_Prompt:_ In total, how many lines of the data contain the word "Select"? Only that number is wanted.

_Provided records:_
++++++

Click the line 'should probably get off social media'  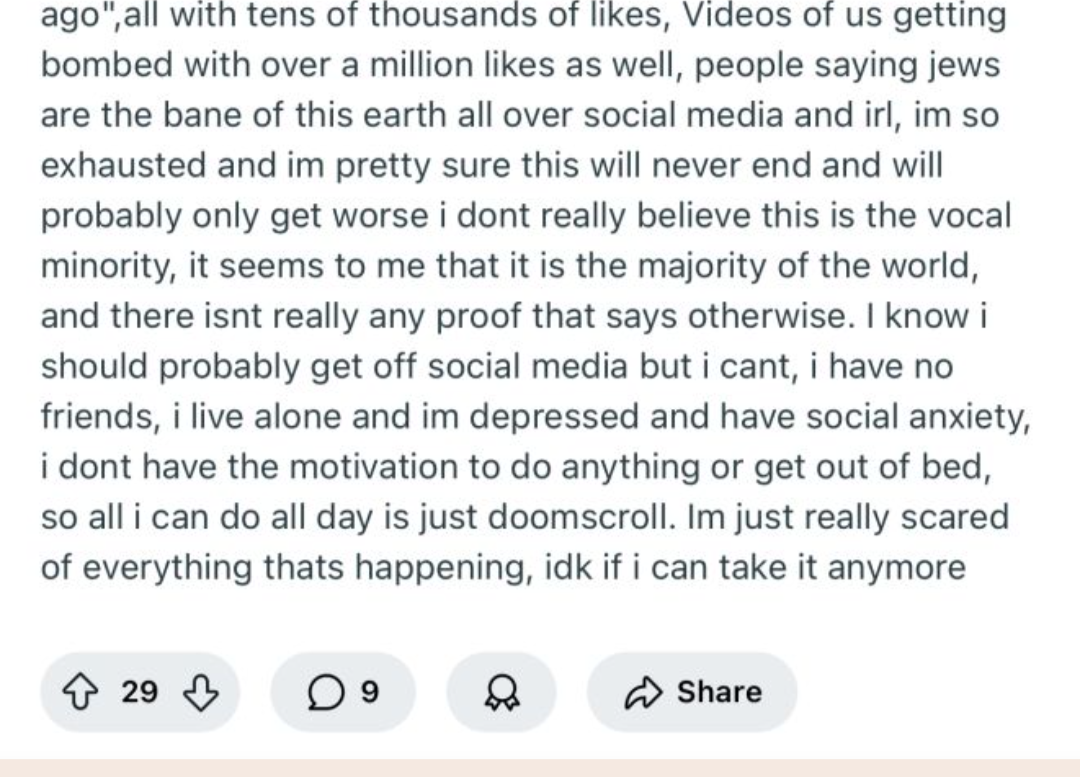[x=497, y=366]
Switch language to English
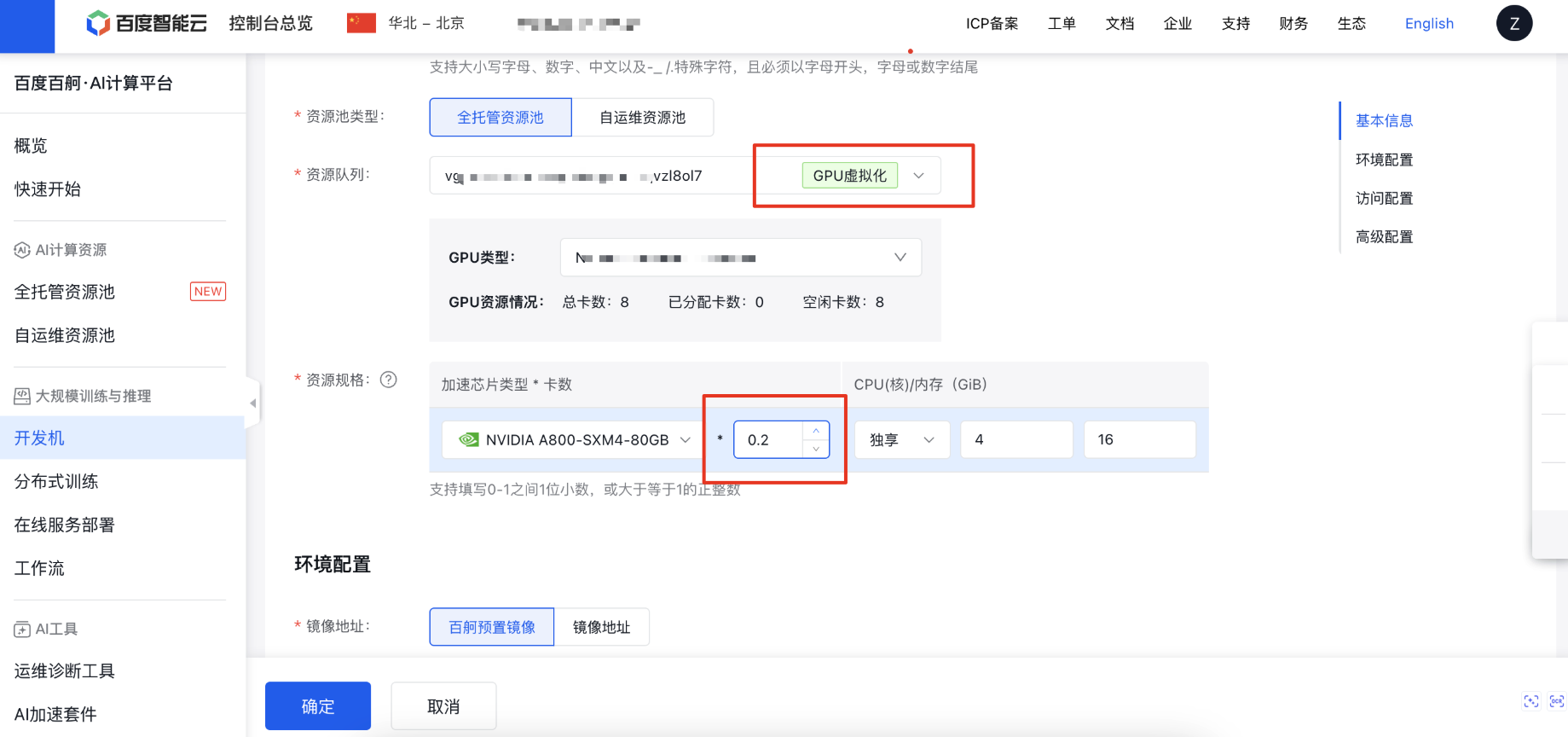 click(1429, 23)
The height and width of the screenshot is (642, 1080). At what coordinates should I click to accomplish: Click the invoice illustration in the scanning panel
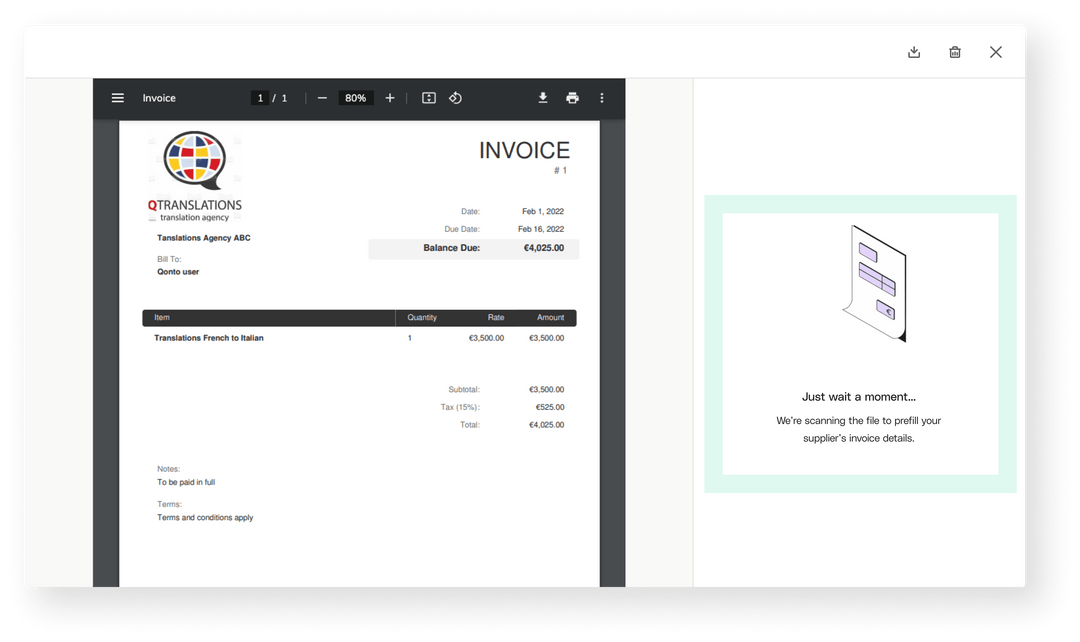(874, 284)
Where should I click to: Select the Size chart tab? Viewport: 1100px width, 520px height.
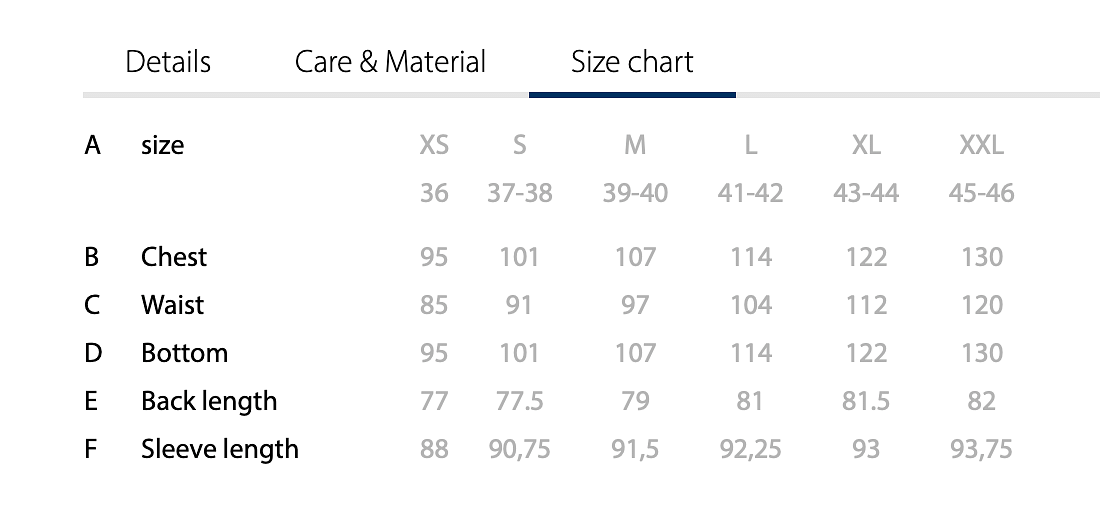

++++++

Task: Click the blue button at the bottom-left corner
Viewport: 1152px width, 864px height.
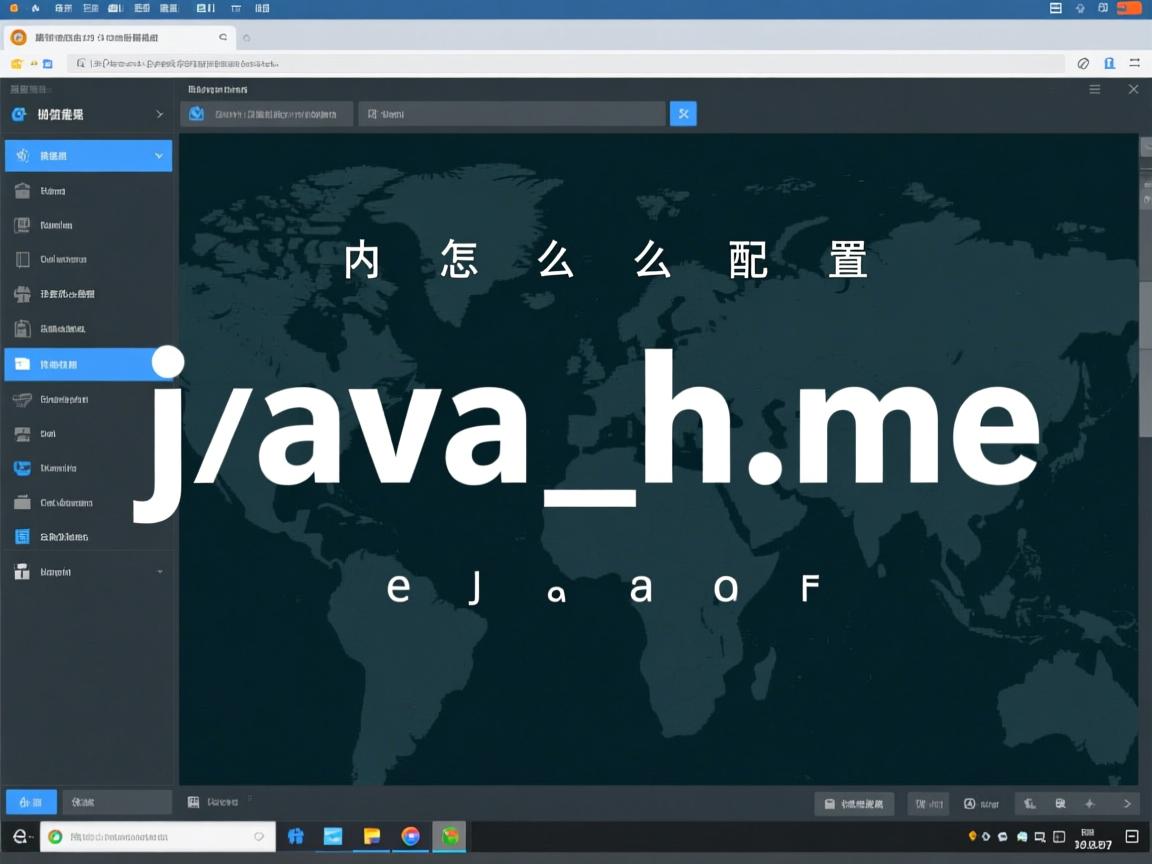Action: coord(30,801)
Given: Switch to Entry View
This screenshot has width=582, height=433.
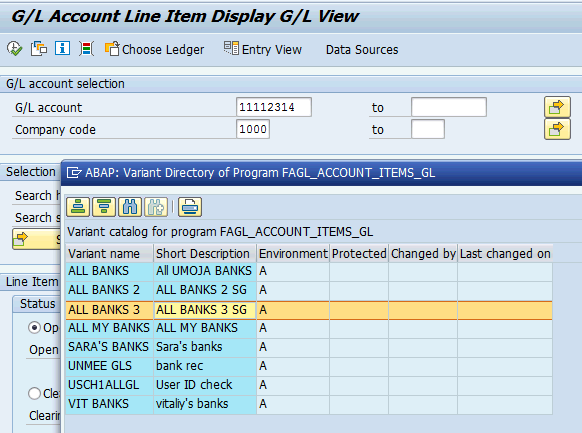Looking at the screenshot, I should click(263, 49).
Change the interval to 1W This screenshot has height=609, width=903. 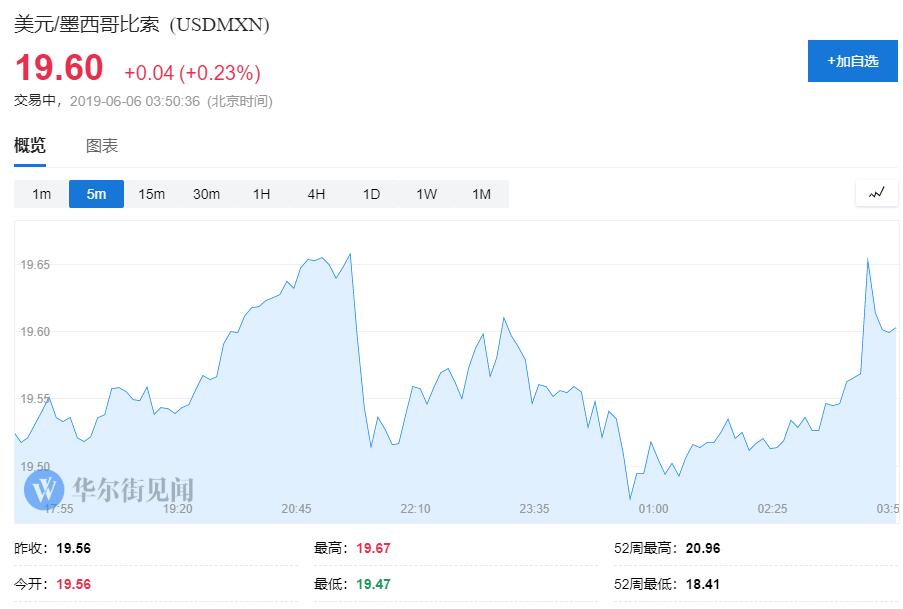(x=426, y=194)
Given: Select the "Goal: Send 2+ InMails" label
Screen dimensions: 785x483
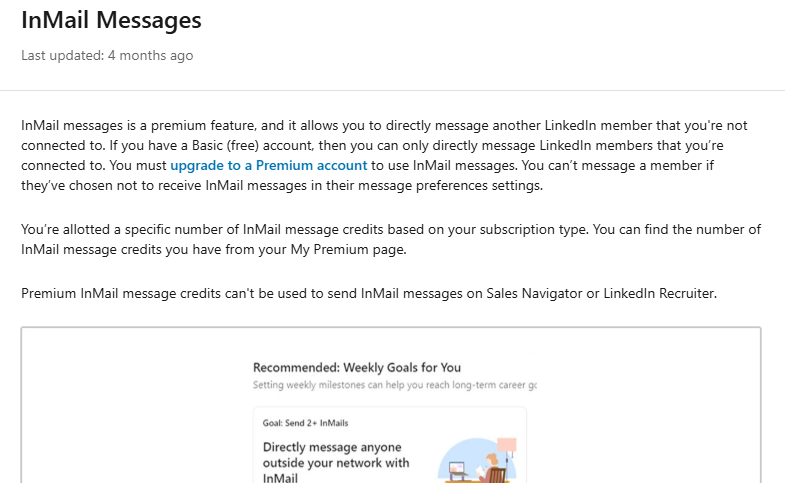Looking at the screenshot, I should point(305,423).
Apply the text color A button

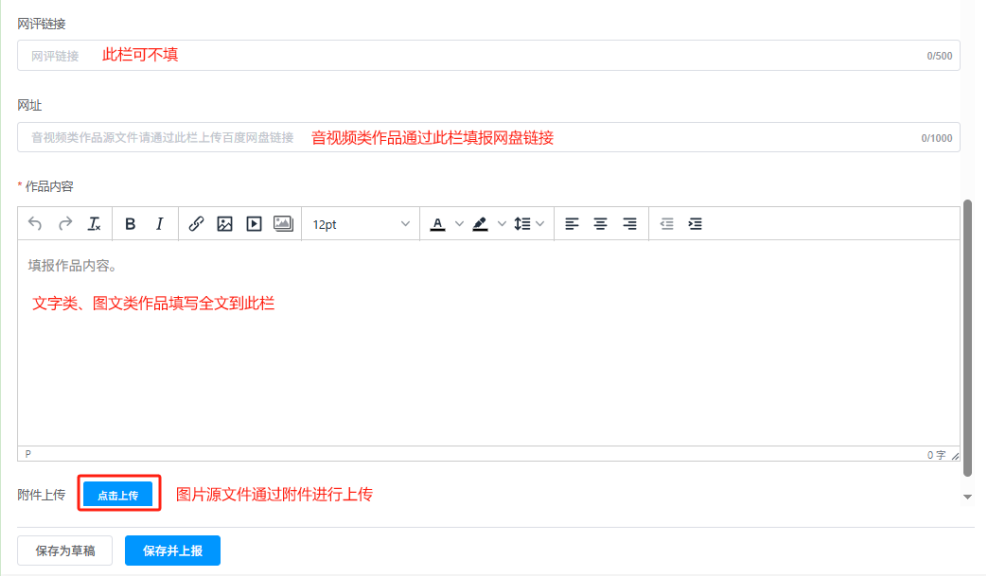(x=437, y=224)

++++++

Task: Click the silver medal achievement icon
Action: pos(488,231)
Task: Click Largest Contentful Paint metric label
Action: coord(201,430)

++++++

_Solution to the problem:_ 2